__Work instruction__:
In the entries below, find the line containing "Bahçe Korkuluğu (803, 1035)" and the line containing "sancak mahallesi bahçe demiri (116, 1375)". Copy those two lines and everything between them exactly, and only that.
****************
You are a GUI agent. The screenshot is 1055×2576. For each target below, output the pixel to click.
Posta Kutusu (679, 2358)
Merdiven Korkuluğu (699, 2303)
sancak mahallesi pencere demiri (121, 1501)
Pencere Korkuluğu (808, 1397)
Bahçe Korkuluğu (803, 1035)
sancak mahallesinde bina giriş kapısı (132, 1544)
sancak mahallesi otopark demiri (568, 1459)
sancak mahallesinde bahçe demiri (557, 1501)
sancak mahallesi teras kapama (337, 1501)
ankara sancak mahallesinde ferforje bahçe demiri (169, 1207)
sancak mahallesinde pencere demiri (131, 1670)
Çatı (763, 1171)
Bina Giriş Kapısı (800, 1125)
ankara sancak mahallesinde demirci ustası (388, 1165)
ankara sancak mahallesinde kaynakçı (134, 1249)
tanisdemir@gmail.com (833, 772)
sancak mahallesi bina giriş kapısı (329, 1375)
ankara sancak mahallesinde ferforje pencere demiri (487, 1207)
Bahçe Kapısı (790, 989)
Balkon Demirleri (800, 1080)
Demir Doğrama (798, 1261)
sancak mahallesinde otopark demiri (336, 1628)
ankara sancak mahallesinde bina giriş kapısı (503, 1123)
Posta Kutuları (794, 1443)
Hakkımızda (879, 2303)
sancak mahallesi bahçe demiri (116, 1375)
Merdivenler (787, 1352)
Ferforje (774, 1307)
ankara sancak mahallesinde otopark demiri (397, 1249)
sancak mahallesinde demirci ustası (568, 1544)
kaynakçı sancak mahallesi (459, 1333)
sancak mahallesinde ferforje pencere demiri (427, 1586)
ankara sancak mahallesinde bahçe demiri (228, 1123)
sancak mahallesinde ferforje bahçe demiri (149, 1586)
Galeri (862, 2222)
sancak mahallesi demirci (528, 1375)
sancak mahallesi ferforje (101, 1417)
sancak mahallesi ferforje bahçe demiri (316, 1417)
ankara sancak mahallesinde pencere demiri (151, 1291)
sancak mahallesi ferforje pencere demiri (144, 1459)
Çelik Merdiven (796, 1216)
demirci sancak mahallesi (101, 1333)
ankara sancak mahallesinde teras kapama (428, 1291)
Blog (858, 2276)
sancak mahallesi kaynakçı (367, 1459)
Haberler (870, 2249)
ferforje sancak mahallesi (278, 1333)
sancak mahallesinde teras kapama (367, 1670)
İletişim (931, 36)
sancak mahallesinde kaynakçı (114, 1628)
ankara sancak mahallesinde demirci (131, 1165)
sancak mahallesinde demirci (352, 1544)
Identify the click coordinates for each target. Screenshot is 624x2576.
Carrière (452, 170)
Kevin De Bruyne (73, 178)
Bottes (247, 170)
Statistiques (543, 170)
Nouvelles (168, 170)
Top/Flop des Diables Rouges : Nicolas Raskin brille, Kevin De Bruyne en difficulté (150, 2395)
****************
__Solution to the exercise__:
Bahçe Korkuluğu (803, 1035)
sancak mahallesinde bina giriş kapısı (132, 1544)
sancak mahallesi otopark demiri (568, 1459)
sancak mahallesinde bahçe demiri (557, 1501)
sancak mahallesi teras kapama (337, 1501)
ankara sancak mahallesinde ferforje bahçe demiri (169, 1207)
sancak mahallesinde pencere demiri (131, 1670)
Çatı (763, 1171)
Bina Giriş Kapısı (800, 1125)
ankara sancak mahallesinde demirci ustası (388, 1165)
ankara sancak mahallesinde kaynakçı (134, 1249)
tanisdemir@gmail.com (833, 772)
sancak mahallesi bina giriş kapısı (329, 1375)
ankara sancak mahallesinde ferforje pencere demiri (487, 1207)
Bahçe Kapısı (790, 989)
Balkon Demirleri (800, 1080)
Demir Doğrama (798, 1261)
sancak mahallesinde otopark demiri (336, 1628)
ankara sancak mahallesinde bina giriş kapısı (503, 1123)
Posta Kutuları (794, 1443)
Hakkımızda (879, 2303)
sancak mahallesi bahçe demiri (116, 1375)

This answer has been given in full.